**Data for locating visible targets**
################

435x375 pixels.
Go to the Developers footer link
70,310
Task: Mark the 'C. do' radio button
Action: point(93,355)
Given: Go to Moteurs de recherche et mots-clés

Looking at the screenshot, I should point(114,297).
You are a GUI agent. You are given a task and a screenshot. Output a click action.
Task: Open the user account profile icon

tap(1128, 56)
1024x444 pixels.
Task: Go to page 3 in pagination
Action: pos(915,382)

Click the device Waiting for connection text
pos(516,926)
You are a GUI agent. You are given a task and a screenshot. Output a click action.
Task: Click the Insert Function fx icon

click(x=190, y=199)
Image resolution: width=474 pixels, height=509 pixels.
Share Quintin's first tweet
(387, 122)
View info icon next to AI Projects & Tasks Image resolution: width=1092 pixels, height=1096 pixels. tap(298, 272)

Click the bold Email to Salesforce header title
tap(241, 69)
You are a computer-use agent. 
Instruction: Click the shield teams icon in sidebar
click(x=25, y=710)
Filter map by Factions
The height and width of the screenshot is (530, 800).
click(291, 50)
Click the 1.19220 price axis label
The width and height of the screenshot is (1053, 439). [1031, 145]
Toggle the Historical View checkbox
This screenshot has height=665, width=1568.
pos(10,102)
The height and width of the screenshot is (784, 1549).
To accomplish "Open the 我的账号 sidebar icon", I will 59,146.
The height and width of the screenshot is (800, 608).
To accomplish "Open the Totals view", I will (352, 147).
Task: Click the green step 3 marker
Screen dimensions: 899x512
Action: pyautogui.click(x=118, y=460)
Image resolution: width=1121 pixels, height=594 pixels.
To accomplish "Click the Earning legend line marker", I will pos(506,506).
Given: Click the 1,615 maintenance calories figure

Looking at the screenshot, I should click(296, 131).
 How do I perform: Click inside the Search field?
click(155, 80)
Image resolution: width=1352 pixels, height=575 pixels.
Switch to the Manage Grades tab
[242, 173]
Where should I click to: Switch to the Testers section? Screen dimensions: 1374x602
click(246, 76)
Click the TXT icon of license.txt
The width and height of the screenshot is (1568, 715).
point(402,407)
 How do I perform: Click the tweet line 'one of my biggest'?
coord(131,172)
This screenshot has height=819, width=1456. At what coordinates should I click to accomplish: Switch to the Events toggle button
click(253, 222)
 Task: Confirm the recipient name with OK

################

**The exercise**
Copy every line of the listing above verbatim, with no change to any character.

**Expected output**
435x375 pixels.
Go to the Developers footer link
70,310
Task: Mark the 'C. do' radio button
Action: point(93,355)
Given: Go to Moteurs de recherche et mots-clés

Looking at the screenshot, I should point(114,297).
You are a GUI agent. You are given a task and a screenshot. Output a click action.
Task: Open the user account profile icon

tap(1128, 56)
1024x444 pixels.
Task: Go to page 3 in pagination
Action: pos(915,382)

Click the device Waiting for connection text
pos(516,926)
You are a GUI agent. You are given a task and a screenshot. Output a click action.
Task: Click the Insert Function fx icon

click(x=190, y=199)
Image resolution: width=474 pixels, height=509 pixels.
Share Quintin's first tweet
(387, 122)
View info icon next to AI Projects & Tasks Image resolution: width=1092 pixels, height=1096 pixels. tap(298, 272)

Click the bold Email to Salesforce header title
tap(241, 69)
You are a computer-use agent. 
Instruction: Click the shield teams icon in sidebar
click(x=25, y=710)
Filter map by Factions
The height and width of the screenshot is (530, 800).
click(291, 50)
Click the 1.19220 price axis label
The width and height of the screenshot is (1053, 439). [1031, 145]
Toggle the Historical View checkbox
This screenshot has height=665, width=1568.
pos(10,102)
The height and width of the screenshot is (784, 1549).
To accomplish "Open the 我的账号 sidebar icon", I will 59,146.
The height and width of the screenshot is (800, 608).
To accomplish "Open the Totals view", I will (352, 147).
Task: Click the green step 3 marker
Screen dimensions: 899x512
Action: pyautogui.click(x=118, y=460)
Image resolution: width=1121 pixels, height=594 pixels.
To accomplish "Click the Earning legend line marker", I will pos(506,506).
Given: Click the 1,615 maintenance calories figure

Looking at the screenshot, I should click(296, 131).
 How do I perform: Click inside the Search field?
click(155, 80)
Image resolution: width=1352 pixels, height=575 pixels.
Switch to the Manage Grades tab
[242, 173]
Where should I click to: Switch to the Testers section? Screen dimensions: 1374x602
click(246, 76)
Click the TXT icon of license.txt
The width and height of the screenshot is (1568, 715).
point(402,407)
 How do I perform: Click the tweet line 'one of my biggest'?
coord(131,172)
This screenshot has height=819, width=1456. At what coordinates should I click to accomplish: Switch to the Events toggle button
click(253, 222)
 Task: Confirm the recipient name with OK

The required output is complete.